++++ The input

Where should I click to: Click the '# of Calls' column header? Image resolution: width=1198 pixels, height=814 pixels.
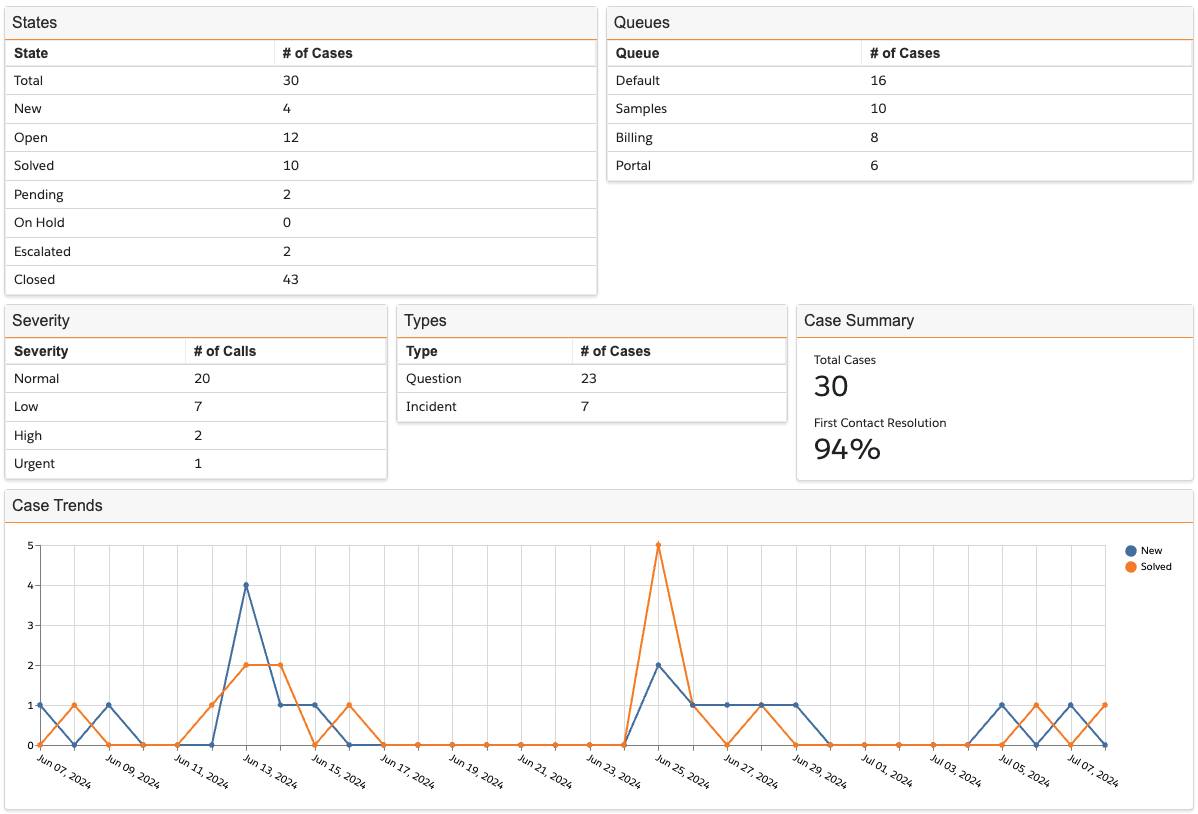(x=225, y=351)
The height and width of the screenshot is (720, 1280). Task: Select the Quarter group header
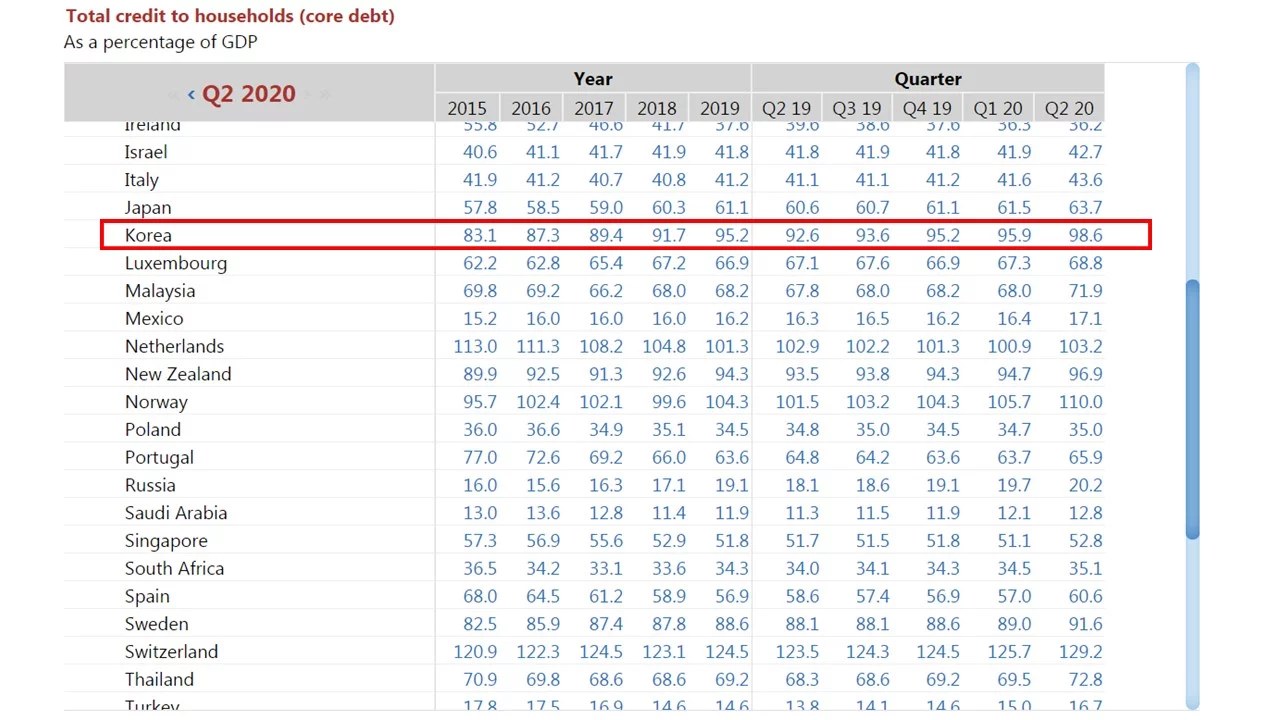(x=927, y=79)
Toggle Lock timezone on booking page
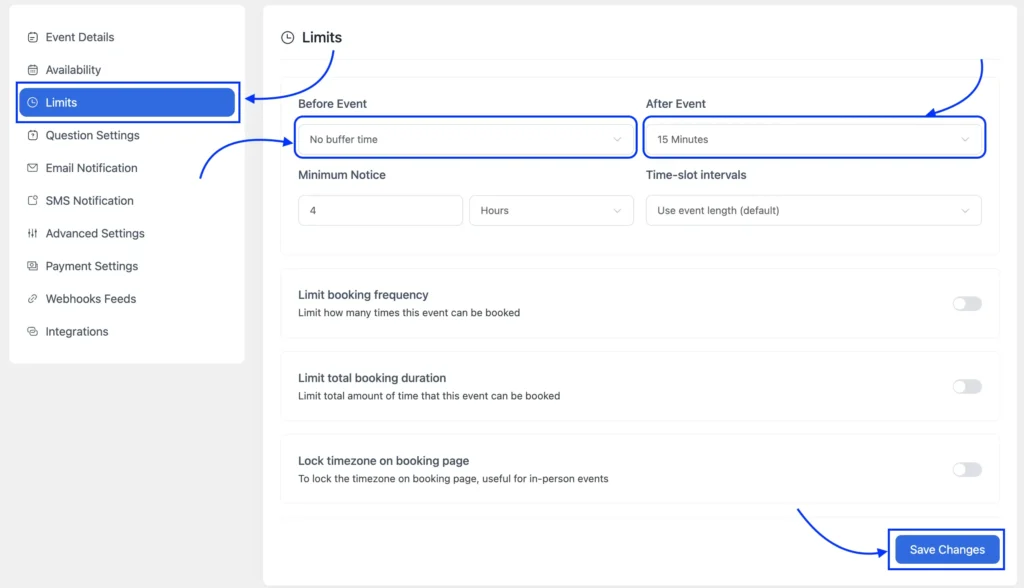The image size is (1024, 588). (967, 469)
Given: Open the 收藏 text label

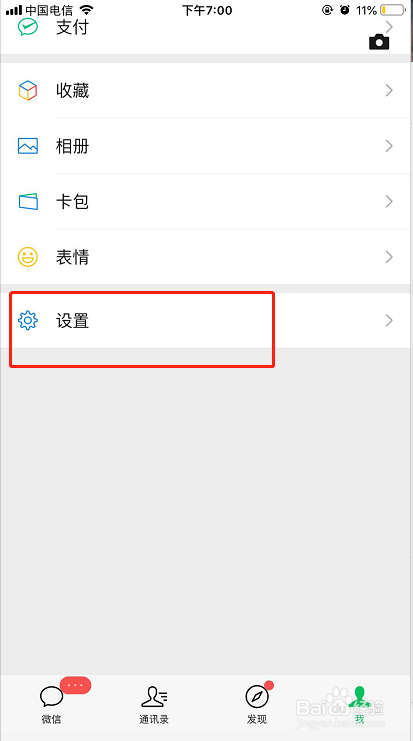Looking at the screenshot, I should 72,90.
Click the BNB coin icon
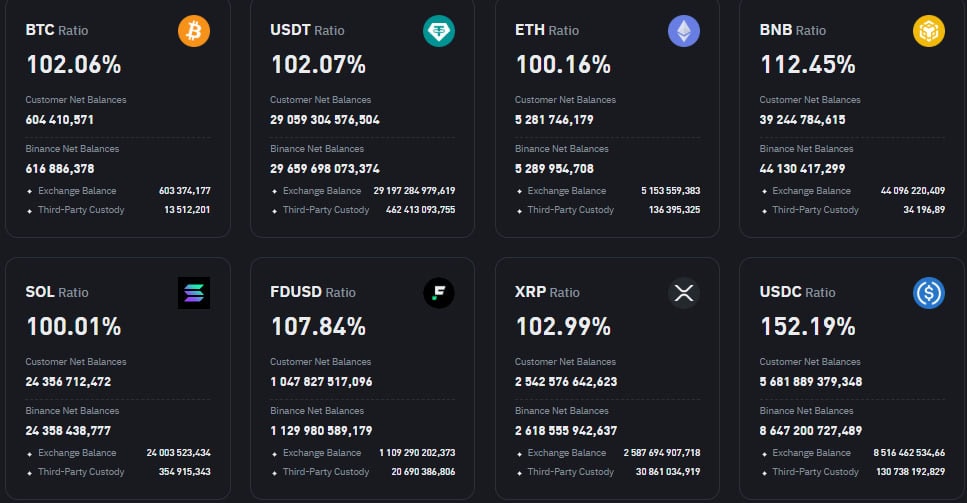The width and height of the screenshot is (967, 503). coord(928,31)
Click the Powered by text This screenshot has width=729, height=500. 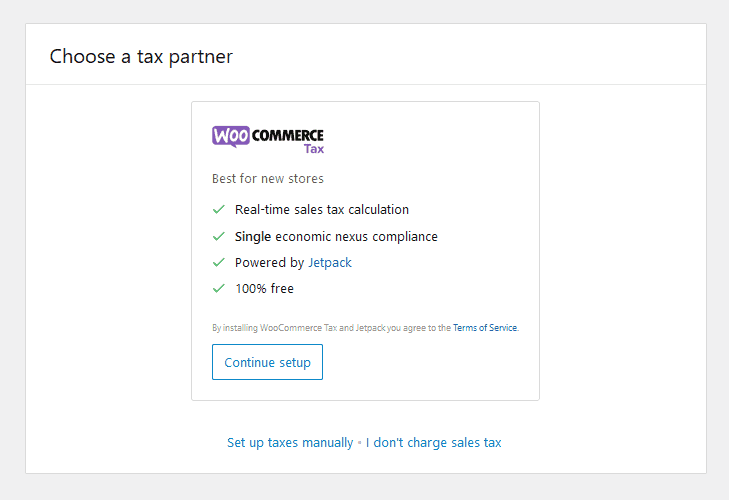pyautogui.click(x=269, y=263)
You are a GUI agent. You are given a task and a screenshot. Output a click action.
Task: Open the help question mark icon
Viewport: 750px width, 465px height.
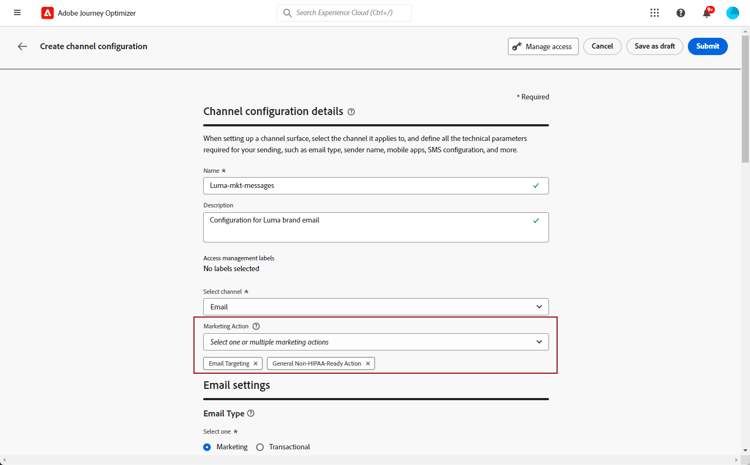click(x=681, y=13)
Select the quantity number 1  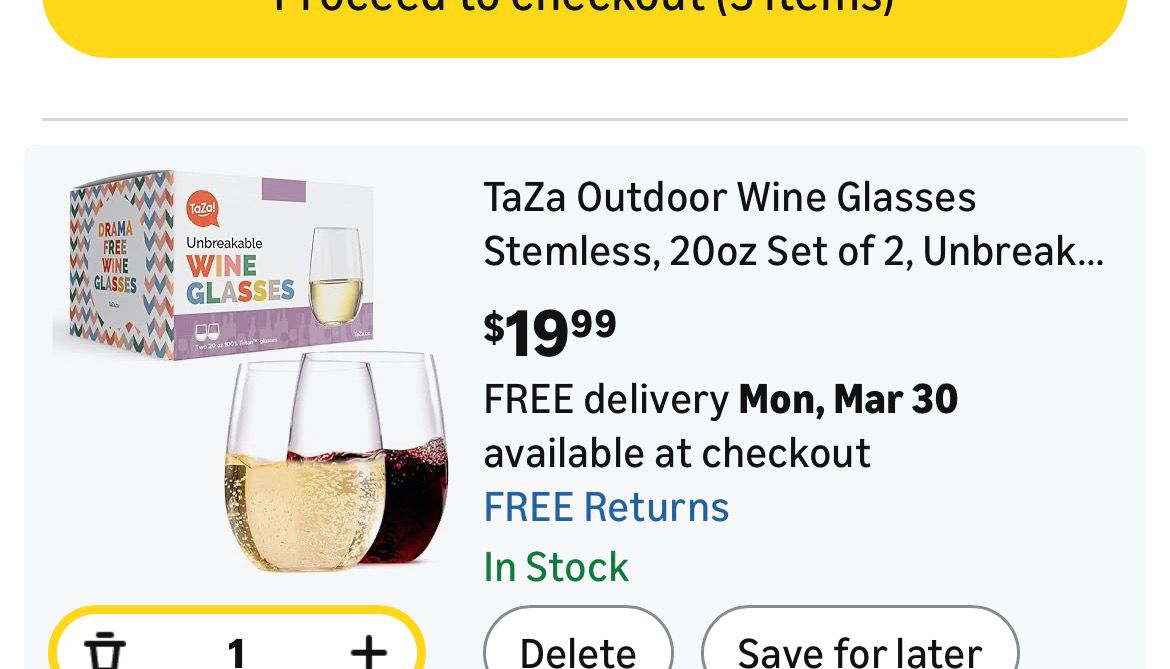[x=236, y=651]
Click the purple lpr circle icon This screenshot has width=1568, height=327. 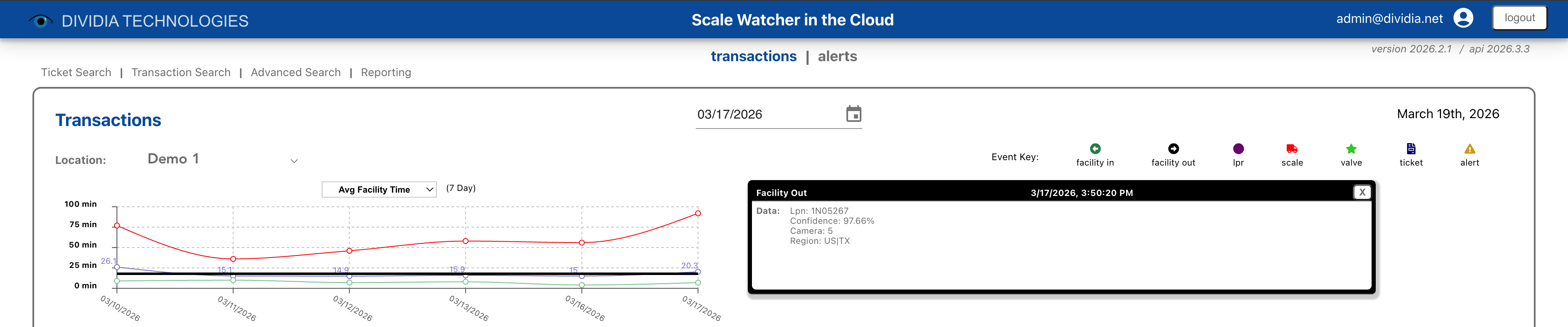[1238, 149]
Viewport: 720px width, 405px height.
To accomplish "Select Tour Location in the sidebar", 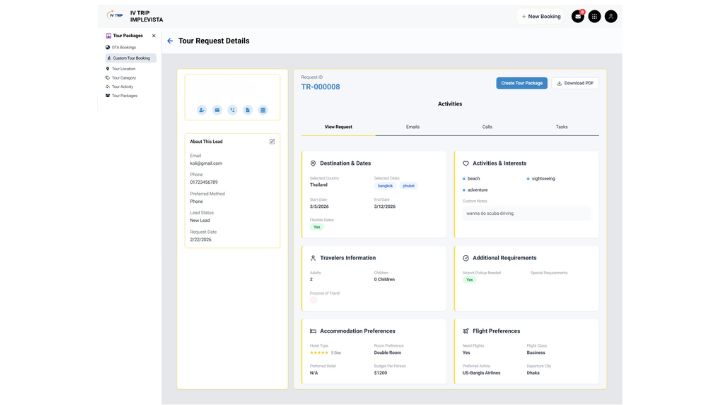I will 124,69.
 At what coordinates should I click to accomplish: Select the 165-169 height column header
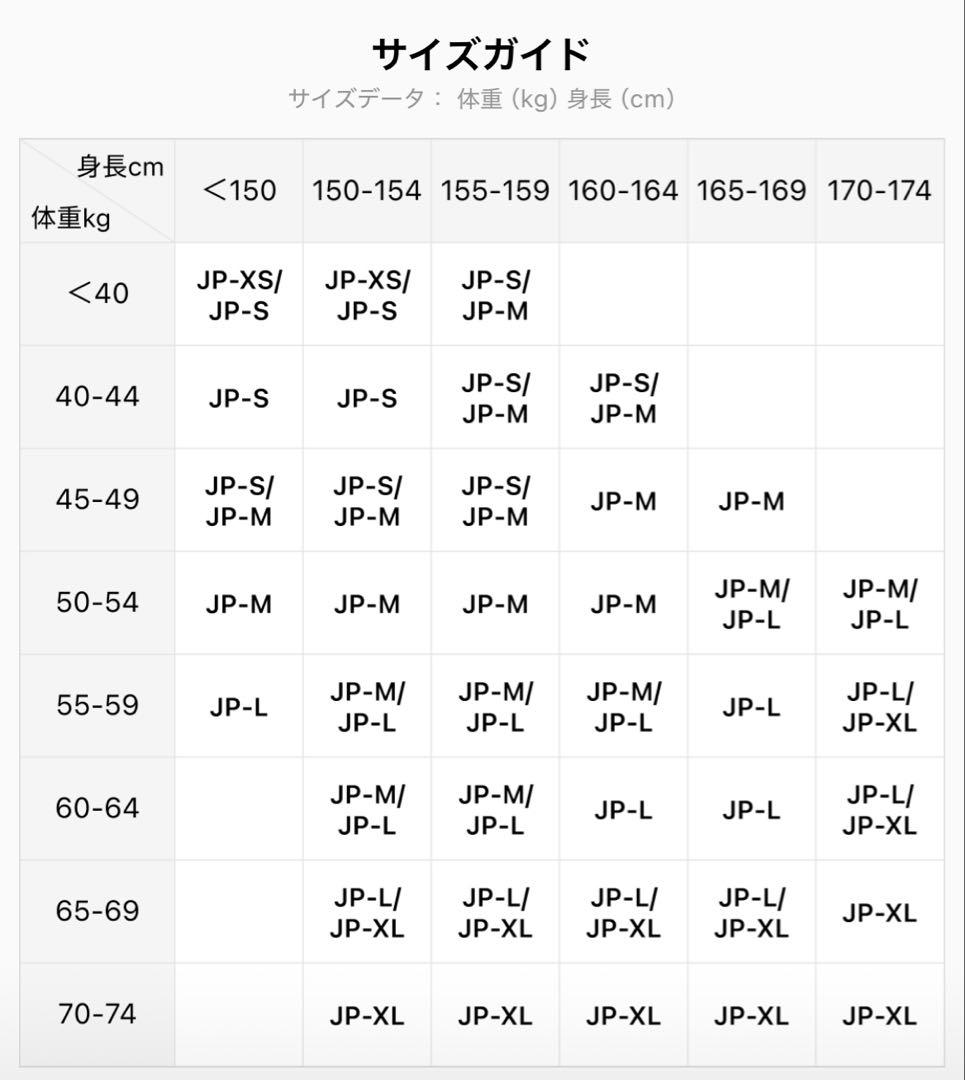(751, 191)
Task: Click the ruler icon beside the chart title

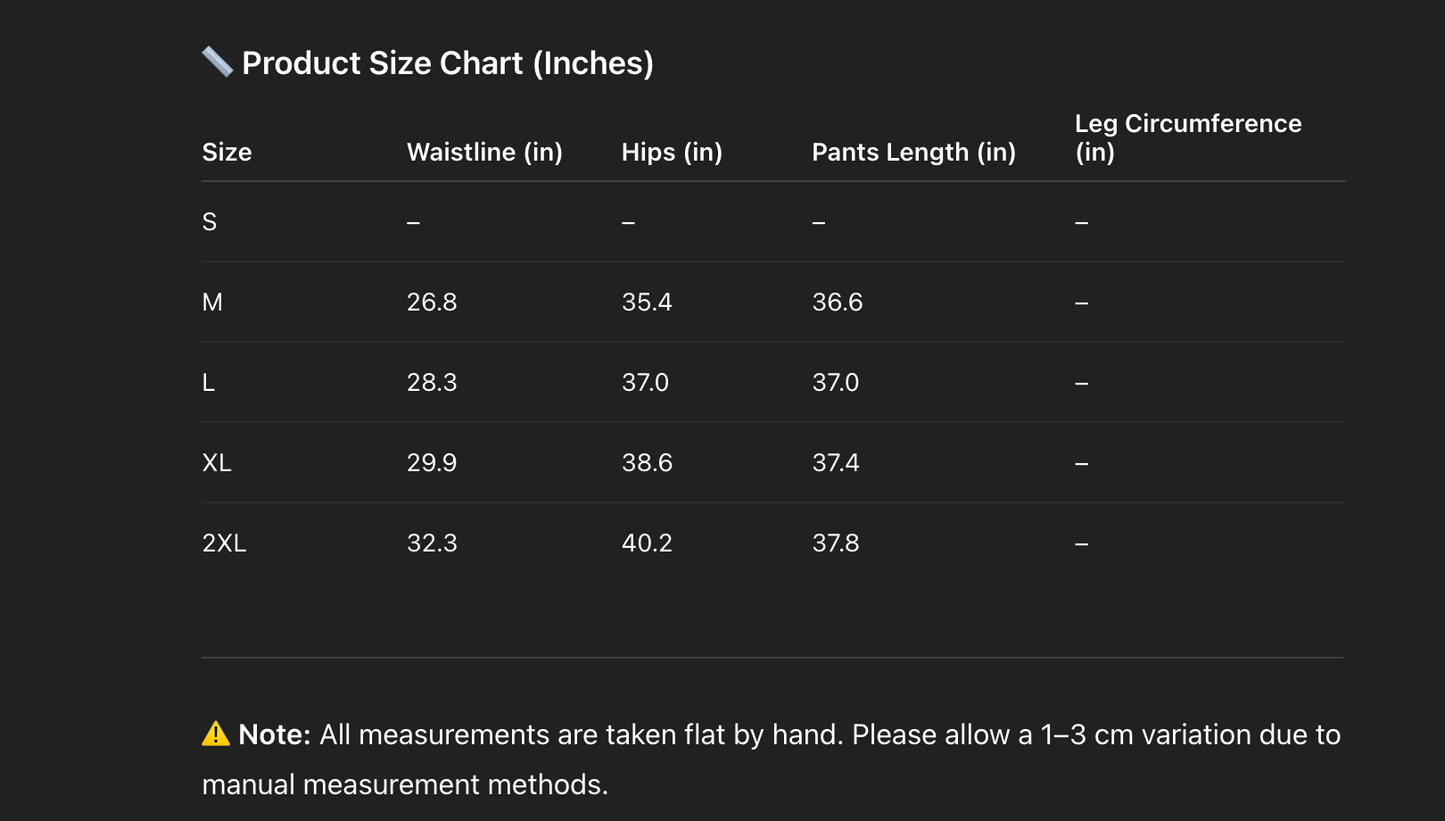Action: coord(217,62)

++++++++

— Required work —
What you print must be exactly the lines from the one containing "At what coordinates" through the last line of the material, and no pictures.

— Final answer —
 At what coordinates should I click to accomplish: Select the 165-169 height column header
(751, 191)
Task: Click the ruler icon beside the chart title

Action: coord(217,62)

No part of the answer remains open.